Il les avait connus les « dissidents héroïques » de la culture qui, quoique
bardés de diplômes, avaient passé leur temps à courber l’échine comme de
vulgaires laquais devant les maîtres « communistes » du PCR. C’est
pourquoi tout débat sur les dernières nouveautés venues de l’Ouest engendrait
toutes sortes de réserves devant des textes ou des œuvres qui se donnaient
comme nouvelles et/ou iconoclastes. Parce que sa solide culture lui permettait
de saisir immédiatement soit la creuse préciosité et le vide conceptuel, soit
tout bonnement un kitsch qui cherchait à masquer le rien, la banalité ou la
vanité derrière une vaine agitation sémantique. Oui, Codo savait débusquer le
simulacre avec une rare habileté.
Codo me l’avait dit en 1993 ou 94 quand s’enflait de toutes
parts un antimarxisme de pacotille et d’autant plus stupide qu’il venait
souvent de la part de gens qui avaient répété comme des perroquets la doxa ceausiste, c’est-à-dire un
marxisme-léninisme de pacotille.

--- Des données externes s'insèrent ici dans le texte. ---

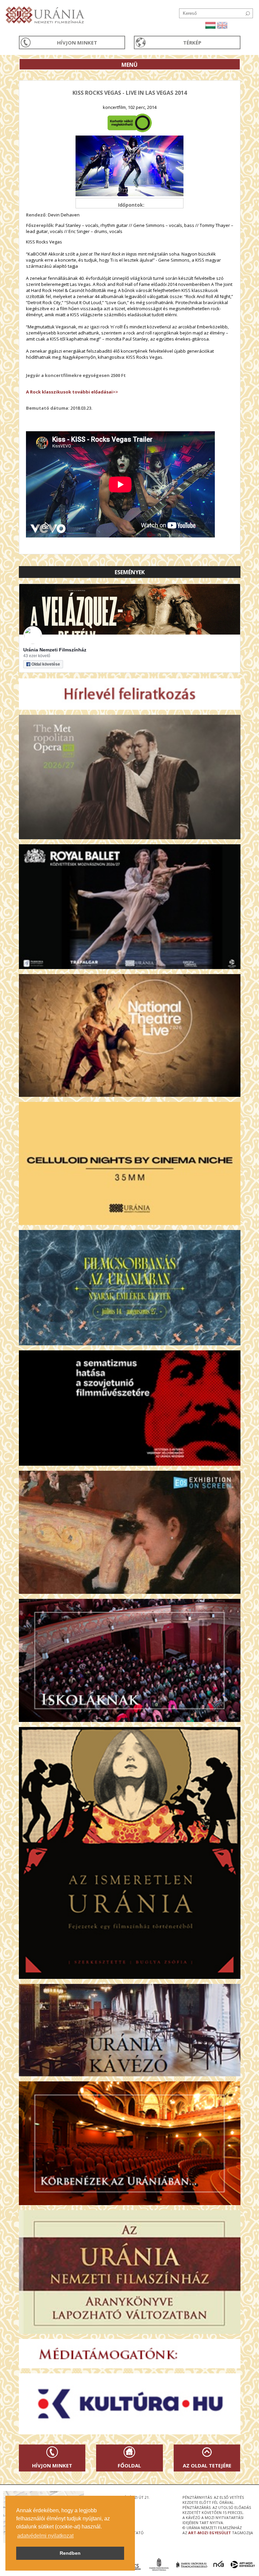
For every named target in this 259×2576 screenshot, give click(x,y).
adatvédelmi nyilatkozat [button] (45, 2536)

Et oui mon cher comme l’eût dit Caragiale
l’inégalable, au porte de l’Orient tout avait été pacotille et tout était
demeuré pacotille, le marxisme, le léninisme, le libéralisme, la démocratie
représentative. Un après-midi du mois de février, nous étions à bavarder avec
quelques étudiants sur le trottoir, devant l’entrée majestueuse de
l’Université, rue Kogălniceanu : « la preuve que la théorie du
fétichisme de la marchandise chez Marx est juste déclara-t-il, se trouve dans
la chute du communisme en URSS et dans les pays de l’Est ». Je me
souviens avoir ajouté : « c’est Marx et Engels vaincus par les
supermarchés et les malls. » C’était là une redoutable lucidité énoncée
d’un œil narquois.
Avec une telle alacrité et un subtil esprit critique, on
comprend pourquoi ses étudiants étaient fascinés lorsqu’il commentait les
problèmes de l’amour, quand il exposait pendant ses cours ce qui deviendra l’un
de ses meilleurs ouvrages : Amurgul
iubirii, Le crépuscule de l’amour. Après le crépuscule des idoles, moment
tragique de l’expérience du monde énoncé par Nietzsche, venait le second temps,
celui de l’amour en ce que, et c’est moi qui complète, tout n’y est plus déterminé
que par le discours de la publicité qui est la mélodie de l’argent-roi et plus
encore, celle de la chosification de tout, depuis la nature totalement
arraisonnée par le Gestell jusqu’aux
plus élémentaires besoins de l’homme.
Codo me manque depuis que j’ai quitté Cluj pour enseigner à
Bucarest. Nous vivons la même amitié, mais elle est faite aujourd’hui de
rencontres plus rares, quoique nos conversations téléphoniques en tiennent
parfois lieu, mais il n’est là qu’un substitut frustrant. Aurel fait parti des
quelques très rares hommes que j’ai rencontrés lorsque j’avais déjà un âge
avancé (en effet, j’allais sur cinquante-deux ans lorsque nous nous connûmes)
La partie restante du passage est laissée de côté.